Lockdown has disorientated everyone’s social life, with the indefinite suspension of the night-time economy — pubs, bars, nightclubs, restaurants, theatres and music venues. Of course, some pleasure-seeking inevitably has to be sacrificed temporarily for the sake of arresting the spread of the virus and protecting those most vulnerable. But the sacrifice has hit singletons and voluptuaries particularly hard.
The last year has been a puritan’s wet dream: social distancing has devastated all the industries that facilitate casual sex; some countries have imposed alcohol restrictions; the film industry even consulting the old priggish Hays Code for filming intimate scenes; universities restricting parties and hooking up on campus in the interest of public health. And now a third lockdown has once again cancelled all opportunities for us to go out and enjoy ourselves.

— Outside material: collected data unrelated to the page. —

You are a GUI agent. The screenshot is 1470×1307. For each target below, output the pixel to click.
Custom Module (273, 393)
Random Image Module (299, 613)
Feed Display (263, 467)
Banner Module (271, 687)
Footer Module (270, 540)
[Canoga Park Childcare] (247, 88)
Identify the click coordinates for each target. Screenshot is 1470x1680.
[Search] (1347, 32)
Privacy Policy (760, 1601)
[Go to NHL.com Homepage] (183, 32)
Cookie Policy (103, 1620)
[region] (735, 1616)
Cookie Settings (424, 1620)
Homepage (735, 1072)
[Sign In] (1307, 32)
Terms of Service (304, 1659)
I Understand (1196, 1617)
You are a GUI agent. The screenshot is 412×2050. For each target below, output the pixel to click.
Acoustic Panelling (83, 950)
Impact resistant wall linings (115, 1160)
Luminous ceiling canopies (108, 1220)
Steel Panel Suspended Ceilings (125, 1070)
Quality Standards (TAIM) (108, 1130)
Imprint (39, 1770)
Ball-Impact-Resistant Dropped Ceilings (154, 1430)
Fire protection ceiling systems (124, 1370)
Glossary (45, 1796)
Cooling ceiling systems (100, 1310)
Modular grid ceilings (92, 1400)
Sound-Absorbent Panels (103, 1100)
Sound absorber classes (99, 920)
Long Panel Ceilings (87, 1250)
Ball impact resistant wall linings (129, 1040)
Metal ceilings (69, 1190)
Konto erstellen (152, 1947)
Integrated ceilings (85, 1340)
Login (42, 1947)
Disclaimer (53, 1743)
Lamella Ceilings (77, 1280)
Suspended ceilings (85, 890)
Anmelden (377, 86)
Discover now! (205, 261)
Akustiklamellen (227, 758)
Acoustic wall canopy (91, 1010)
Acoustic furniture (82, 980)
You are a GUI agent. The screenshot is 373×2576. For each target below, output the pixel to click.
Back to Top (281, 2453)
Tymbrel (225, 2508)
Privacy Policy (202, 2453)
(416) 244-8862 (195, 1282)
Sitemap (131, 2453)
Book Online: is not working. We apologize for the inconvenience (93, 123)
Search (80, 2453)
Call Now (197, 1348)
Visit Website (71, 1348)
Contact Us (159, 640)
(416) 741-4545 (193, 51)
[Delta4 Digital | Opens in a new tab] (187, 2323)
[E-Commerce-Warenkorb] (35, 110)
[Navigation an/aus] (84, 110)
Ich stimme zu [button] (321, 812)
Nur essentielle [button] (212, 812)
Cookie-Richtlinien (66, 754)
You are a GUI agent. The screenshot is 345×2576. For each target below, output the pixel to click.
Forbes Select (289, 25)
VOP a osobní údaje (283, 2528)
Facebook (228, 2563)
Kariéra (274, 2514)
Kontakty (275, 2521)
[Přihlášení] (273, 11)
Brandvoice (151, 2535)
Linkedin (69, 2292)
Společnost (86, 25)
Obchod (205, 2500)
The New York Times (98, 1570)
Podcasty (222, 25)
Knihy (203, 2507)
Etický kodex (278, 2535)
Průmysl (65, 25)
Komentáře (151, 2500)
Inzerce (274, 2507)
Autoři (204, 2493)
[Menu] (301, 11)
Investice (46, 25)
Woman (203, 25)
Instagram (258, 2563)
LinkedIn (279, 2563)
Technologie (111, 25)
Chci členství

Worse, it’s felt as if the risk of spreading the virus has been exploited to bolster an old prejudice: that spending time in these places is inherently immoral. The stench of puritanism, which H.L Mencken summarised as “the haunting fear that someone somewhere might be happy”, has risen to the surface to pollute the nostrils of society. Official Western morality — whether represented by Plato, Christianity or Kant — has always regarded hedonism as fundamentally bad. The new Puritans, like the old ones, like to police the way other people get their pleasure.
You don’t need to have broken any rule to earn their ire: to even complain about what it feels like not being able to date or party, or even socialise with friends over a drink, is regarded as inappropriate, dismissed as inconsequential, in comparison to the noble goal of saving lives.
And so no one protests that the lifestyles of the lustful, the promiscuous, the sluts and fuckbois (“libertine men and scarlet women” as The Music Man refers to them) have been turned upside down. Some hopeful young romantics gave e-dating a go; others tried out “Zoom nightclubs”. The use of online porn has increased and OnlyFans has risen meteorically. But the pleasures of the flesh have been out of bounds.